We most often want to recode into different variable because we will have two different variables as the end product.

Original variable with the quantitative raw data for other purposes like calculating mean, median, mode, standard deviation, variance, plotting histogram etc.
 Recoded variable which can be used to form frequency tables as well as correlate with other variables for hypothesis testing (such as chi-square test between age group and marital status)

  1. first we have to determine which variable should be recoded. I will show the steps with reference to the sample data file “demo.sav” which is in the installation directory when we install the software in our computer. Note that the variable should be quantitative which means that the data entered should only be the numbers such as “age”, “weight in kg”, “systolic blood pressure”, “income in dollars” etc.
  2. Click on "transform" and click on "recode into different variable"
  3. Select the desired variable and move it to the right box as shown in the picture. I selected age here which is a numeric variable.After that in the output variable box, write the name of the variable to be formed after recoding. Note that the variable name can not have space, so I wrote "aggrp". The explanation of the variable can be written in label box as "age group" as shown in the picture,

 4. Click on change and you see the following (I have highlighted the change as yellow)
5. After that click on old and new values and you see the following dialog box, in the box, select "range" and insert the lower and upper limit of the first group there. In the picture, 0 is the lower limit and 20 is the upper limit. It depends on your data set. In the right hand side, insert any numeric code for that group. For convenience, start with "1". Note that you can not use any letters or symbols here but only the numbers.

6. When you click on add and you see the following change:
7. After that in the range, fill another lower and upper limit for next category such as 21 through 40 and in the value, type 2, and then click add. Keep on adding and finally you see the following box. Note that you can also use the options "range, LOWEST through value" to create your first category and "Range, value through HIGHEST" to create your last category.
8. The number of groups and the group width depends on your data as well as your study objectives. After that click on continue and click on ok.
9. After that when you click on analyze, descriptive statistics and frequency, you see the following table.You can see the new variable "age group" in the list of variables and it is on the bottom of the list. Note that there should be tick mark in "display frequency tables" which is there by default.
10. Move the variable to the right box by clicking on arrow in the middle.
11. Click on ok and you see the following table
12. In the table, you can see that the values 1, 2, 3, and 4 are seen which were used by us during recoding of the variables, 1 means "0-20", 2 means "21-40", 3 means "41-60" and 4 means "61-80". 5 didn't show here because there was no any person of age more than 80 years.
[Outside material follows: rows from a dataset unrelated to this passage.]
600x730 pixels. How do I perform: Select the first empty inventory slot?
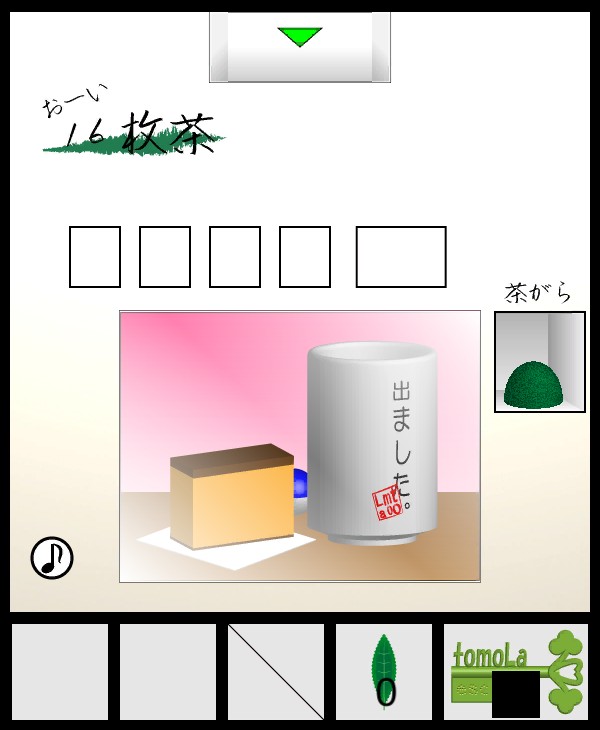tap(60, 672)
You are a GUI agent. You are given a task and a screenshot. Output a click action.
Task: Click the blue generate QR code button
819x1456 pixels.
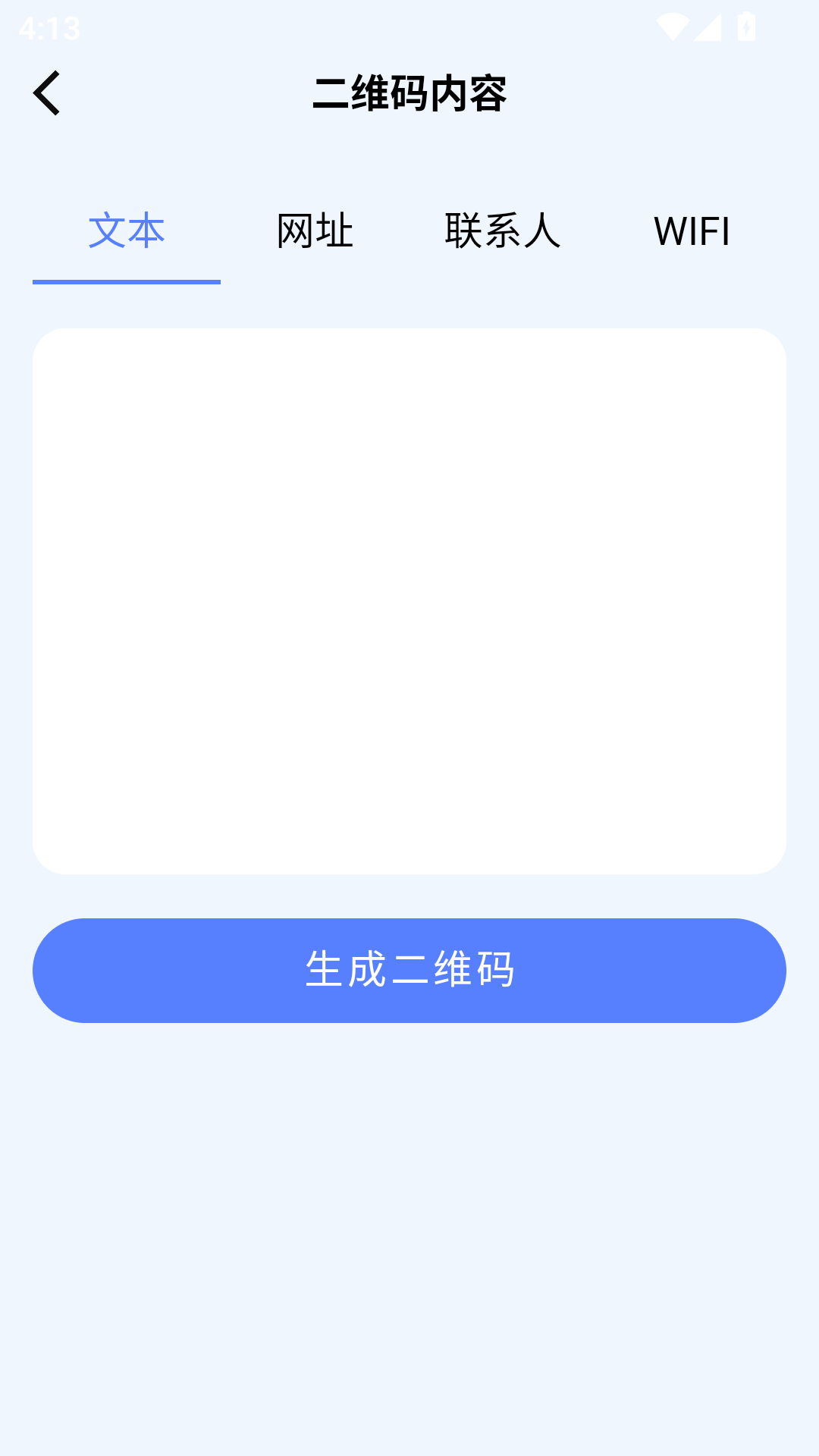(x=410, y=971)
13.  If we want to see different type of output like "0-20" and "21-40" instead of 1 and 2, we have to carry out further steps as below.

Go to variable view of your data viewer window and scroll to the bottom, you will see the variable named "age group" or any variable that you just created by recoding.

14. Click on "none" button under the column "value" of the variable "aggrp" and you will see the following box
15. Click on add and repeat the steps by adding 2 for 21-40, 3 for 41-60 and 4 for 61-80, you see the following table.
16. Click on "ok".
17 Now, click on analyze, descriptive statistics and frequencies and move the "age group" to the right. The age group might already be on the right if you recently did it. And then click ok, you will see the revised output with the desired categories as below.
18. Note that the original variable "age" is also still there which can be used for other quantitative purposes such as calculation of measures of central tendency and dispersion, generation of histograms as well as application in parametric tests such as student's t-test.

Good luck and see you in the next tutorial.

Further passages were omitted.